Qui décide des thèmes dignes d’alimenter la bioéthique à chaque moment ? Pendant plusieurs années après la naissance de la brebis Dolly (1996) le sujet grave fut le clonage humain. Pourtant, aucun lobbyiste sérieux ne proposait le recours à cette façon périlleuse, simpliste et indigne de reproduire les humains ! Seuls quelques charlatans comme le gynécologue romain Antinori et l’extra-terrestre Raël y trouvèrent matière à publicité.
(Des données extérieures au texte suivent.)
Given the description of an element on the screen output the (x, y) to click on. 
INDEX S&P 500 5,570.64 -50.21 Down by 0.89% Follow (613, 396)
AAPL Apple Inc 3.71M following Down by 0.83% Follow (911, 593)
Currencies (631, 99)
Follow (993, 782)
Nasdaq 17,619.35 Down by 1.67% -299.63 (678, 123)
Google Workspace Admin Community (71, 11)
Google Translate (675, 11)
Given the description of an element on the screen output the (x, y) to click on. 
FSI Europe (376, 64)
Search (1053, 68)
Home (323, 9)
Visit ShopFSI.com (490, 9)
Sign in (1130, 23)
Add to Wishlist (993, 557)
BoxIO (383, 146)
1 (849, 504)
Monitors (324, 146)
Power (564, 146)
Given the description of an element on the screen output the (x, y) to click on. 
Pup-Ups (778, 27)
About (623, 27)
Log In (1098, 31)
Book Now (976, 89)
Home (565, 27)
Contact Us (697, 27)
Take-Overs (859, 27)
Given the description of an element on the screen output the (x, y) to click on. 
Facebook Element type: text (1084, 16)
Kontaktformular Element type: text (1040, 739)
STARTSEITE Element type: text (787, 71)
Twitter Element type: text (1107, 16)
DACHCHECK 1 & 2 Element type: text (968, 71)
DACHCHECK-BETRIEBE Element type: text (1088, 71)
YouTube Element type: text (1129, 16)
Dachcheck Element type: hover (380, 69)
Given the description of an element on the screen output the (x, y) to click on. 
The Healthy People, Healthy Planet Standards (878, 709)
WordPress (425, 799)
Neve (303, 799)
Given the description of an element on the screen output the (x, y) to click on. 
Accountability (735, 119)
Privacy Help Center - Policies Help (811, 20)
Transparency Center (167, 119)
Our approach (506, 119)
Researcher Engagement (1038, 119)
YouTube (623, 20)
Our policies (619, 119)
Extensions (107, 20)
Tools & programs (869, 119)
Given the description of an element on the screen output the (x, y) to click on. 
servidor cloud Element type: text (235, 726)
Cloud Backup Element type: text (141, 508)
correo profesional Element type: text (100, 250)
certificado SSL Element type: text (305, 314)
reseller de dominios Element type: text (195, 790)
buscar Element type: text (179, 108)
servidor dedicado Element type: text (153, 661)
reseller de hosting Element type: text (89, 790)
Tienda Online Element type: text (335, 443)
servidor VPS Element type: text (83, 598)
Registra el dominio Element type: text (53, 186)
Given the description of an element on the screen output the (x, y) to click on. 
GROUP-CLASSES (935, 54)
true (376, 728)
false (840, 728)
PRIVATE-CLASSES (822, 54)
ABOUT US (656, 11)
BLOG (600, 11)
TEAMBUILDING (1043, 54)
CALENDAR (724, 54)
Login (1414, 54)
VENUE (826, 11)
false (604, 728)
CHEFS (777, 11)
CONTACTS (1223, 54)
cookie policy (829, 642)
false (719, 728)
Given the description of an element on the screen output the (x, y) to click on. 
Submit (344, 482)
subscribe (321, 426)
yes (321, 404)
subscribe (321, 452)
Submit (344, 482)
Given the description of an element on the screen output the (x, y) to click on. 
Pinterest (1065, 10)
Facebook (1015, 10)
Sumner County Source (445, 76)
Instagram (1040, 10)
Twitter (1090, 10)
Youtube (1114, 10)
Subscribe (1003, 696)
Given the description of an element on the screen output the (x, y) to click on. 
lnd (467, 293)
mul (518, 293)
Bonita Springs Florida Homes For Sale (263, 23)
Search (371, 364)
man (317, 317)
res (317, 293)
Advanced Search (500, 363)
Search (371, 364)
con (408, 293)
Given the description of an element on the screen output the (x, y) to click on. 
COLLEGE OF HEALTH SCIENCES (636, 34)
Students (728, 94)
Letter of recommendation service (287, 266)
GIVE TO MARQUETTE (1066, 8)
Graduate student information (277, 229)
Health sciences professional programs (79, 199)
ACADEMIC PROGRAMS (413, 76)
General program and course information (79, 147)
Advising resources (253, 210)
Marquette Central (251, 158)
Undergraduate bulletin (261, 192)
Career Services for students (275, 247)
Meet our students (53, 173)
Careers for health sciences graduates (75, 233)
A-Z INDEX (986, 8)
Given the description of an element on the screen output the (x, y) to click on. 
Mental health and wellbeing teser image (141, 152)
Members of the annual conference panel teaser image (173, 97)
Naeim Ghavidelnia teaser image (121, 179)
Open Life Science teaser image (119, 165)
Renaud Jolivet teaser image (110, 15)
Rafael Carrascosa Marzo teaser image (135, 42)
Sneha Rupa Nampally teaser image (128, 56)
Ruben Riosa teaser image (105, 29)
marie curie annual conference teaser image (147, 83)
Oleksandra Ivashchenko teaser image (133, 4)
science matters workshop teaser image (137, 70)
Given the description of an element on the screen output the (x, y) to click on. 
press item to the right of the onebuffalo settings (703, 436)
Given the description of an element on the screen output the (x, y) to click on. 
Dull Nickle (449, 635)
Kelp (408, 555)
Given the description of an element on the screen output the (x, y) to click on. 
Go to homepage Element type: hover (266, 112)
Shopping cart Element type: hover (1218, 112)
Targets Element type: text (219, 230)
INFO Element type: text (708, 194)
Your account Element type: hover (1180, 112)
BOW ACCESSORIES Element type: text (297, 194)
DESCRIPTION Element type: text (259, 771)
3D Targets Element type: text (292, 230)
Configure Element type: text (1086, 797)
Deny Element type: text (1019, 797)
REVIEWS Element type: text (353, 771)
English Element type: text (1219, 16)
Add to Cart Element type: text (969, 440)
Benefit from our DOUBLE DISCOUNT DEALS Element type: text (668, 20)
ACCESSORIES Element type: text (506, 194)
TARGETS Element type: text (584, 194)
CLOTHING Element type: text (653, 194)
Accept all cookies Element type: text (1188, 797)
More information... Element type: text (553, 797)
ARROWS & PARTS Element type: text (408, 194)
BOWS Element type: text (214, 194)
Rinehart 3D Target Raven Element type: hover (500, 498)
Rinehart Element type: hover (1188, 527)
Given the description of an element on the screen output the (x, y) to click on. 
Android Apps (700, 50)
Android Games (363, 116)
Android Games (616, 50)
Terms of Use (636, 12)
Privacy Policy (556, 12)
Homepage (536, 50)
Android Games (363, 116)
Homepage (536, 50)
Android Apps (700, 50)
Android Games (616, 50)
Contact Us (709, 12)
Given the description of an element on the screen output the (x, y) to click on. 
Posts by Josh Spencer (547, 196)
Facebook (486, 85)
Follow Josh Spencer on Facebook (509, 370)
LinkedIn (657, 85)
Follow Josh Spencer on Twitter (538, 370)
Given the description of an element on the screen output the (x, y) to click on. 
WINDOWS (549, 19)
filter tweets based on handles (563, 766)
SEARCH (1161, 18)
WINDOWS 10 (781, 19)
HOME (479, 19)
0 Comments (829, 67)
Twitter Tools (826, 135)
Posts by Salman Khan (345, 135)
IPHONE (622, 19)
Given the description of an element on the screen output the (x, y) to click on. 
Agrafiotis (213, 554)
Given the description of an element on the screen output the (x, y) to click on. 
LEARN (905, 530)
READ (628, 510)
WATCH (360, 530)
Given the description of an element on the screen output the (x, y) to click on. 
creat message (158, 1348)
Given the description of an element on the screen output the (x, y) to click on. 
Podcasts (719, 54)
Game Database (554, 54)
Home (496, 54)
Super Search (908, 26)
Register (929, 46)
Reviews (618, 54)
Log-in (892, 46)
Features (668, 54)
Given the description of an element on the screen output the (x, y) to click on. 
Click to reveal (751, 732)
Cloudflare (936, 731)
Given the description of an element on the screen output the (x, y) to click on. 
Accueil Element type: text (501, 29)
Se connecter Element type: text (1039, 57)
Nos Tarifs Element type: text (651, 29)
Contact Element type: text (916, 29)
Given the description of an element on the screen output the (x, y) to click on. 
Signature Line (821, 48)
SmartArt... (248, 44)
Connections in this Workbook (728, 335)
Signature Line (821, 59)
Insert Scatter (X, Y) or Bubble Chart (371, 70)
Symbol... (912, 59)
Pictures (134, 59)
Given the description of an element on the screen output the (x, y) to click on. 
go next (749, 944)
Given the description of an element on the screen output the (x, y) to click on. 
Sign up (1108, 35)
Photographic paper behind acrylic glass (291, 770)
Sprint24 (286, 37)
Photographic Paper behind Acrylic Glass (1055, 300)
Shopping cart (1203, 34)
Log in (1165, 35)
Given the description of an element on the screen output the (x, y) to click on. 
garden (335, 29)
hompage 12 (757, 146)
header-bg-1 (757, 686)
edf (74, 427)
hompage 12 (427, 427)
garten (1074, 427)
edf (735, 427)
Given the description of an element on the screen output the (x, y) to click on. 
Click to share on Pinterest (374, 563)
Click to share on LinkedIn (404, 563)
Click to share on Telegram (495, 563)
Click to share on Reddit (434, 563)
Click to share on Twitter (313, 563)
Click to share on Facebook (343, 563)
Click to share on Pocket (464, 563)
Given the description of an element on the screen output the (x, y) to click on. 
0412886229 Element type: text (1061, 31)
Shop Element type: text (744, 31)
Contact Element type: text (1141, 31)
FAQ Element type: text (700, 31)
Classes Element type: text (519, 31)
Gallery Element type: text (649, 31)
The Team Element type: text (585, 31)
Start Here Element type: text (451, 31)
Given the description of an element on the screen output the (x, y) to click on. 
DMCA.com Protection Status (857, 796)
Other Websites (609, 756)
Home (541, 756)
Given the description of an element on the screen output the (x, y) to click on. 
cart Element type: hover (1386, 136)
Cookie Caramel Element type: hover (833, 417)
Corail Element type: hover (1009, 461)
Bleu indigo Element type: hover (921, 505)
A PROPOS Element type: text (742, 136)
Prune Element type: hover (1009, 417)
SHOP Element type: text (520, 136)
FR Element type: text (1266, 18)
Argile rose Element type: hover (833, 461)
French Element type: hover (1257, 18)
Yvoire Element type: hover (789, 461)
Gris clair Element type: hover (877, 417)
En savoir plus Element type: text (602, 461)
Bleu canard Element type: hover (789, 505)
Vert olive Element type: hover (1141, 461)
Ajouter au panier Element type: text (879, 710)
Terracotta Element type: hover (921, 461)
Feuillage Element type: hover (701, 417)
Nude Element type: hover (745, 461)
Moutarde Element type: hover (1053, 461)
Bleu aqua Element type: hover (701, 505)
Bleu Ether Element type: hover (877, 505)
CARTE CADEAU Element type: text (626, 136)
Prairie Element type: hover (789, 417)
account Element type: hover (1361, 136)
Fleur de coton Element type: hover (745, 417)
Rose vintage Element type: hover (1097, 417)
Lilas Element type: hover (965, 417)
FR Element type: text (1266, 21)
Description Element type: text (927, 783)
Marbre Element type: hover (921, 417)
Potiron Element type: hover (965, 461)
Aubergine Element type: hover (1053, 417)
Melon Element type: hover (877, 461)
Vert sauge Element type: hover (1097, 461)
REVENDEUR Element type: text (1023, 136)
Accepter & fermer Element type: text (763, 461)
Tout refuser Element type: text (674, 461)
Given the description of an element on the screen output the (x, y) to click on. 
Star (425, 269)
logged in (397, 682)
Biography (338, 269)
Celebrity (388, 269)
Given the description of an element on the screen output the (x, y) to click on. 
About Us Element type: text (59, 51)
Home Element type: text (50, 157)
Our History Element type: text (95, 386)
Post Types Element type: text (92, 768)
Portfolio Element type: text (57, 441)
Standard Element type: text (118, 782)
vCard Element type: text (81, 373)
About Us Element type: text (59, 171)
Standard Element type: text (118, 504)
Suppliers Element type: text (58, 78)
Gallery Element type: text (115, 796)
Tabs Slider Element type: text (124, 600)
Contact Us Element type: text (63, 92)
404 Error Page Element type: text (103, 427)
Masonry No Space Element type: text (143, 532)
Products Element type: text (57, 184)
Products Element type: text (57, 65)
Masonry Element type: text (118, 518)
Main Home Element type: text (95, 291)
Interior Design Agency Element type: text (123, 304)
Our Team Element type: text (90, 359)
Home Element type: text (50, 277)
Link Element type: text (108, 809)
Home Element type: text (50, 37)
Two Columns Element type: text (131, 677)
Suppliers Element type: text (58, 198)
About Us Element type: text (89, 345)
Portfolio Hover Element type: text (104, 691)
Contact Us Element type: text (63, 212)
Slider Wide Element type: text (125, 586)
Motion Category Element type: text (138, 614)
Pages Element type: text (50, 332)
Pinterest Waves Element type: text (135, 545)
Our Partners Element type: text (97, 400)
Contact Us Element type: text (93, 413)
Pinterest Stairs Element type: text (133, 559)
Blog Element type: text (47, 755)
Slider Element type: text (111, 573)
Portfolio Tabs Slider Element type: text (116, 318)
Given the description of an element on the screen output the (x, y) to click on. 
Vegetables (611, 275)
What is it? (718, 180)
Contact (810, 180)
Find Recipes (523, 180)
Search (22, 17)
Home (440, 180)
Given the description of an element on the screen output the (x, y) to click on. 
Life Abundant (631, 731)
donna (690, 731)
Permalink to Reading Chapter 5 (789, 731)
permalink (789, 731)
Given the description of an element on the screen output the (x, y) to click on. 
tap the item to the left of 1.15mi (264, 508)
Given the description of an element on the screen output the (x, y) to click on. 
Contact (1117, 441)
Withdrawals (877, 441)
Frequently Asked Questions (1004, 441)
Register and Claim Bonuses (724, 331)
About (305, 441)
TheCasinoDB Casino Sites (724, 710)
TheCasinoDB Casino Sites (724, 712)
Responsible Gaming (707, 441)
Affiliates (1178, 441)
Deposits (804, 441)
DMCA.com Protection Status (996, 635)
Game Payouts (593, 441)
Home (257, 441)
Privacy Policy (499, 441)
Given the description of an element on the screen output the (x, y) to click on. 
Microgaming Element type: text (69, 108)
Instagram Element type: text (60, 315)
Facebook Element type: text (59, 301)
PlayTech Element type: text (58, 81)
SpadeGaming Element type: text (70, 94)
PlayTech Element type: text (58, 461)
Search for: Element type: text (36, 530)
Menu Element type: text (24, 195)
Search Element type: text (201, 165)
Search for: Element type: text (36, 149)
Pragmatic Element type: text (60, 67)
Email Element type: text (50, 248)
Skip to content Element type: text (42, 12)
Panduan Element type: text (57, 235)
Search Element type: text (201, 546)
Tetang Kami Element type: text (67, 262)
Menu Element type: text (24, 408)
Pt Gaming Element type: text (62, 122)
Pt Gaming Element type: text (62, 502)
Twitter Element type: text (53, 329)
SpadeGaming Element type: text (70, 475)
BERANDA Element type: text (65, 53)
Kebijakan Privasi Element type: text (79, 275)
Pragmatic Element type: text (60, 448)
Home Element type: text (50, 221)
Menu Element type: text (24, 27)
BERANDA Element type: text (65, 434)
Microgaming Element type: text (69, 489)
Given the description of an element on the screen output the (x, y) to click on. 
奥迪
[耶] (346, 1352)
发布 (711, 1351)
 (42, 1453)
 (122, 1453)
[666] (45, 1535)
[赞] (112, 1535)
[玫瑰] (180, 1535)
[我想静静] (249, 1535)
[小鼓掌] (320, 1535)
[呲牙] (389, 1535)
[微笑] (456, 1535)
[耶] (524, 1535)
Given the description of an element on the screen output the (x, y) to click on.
Exit le clonage reproductif, le sujet grave de l’heure est la « recherche sur l’embryon » avec cette fois des pressions médico-scientifiques. Et alors ? Qu’on demande à ceux-là de démontrer par l’expérimentation animale que le sujet est mûr et prometteur plutôt que taquiner le catho gratuitement ! car notre embryon connaît les mêmes lois que celui de n’importe quel mammifère et le miracle médical promis est improbable si on est incapable d’abord d’une compréhension scientifique. De même qu’il suffisait d’interdire le clonage humain, on peut repousser ce débat sur l’embryon jusqu’à ce que son objet devienne crédible: que chercherait-on chez l’humain qu’on ne puisse chercher chez la souris ? Pourquoi la thérapie cellulaire avec des cellules souches embryonnaires, dont la suprématie sur toutes les autres est proclamée sans preuve depuis 10 ans, serait-elle un enjeu sérieux dans l’espèce humaine alors que les échecs sont patents chez l’animal ?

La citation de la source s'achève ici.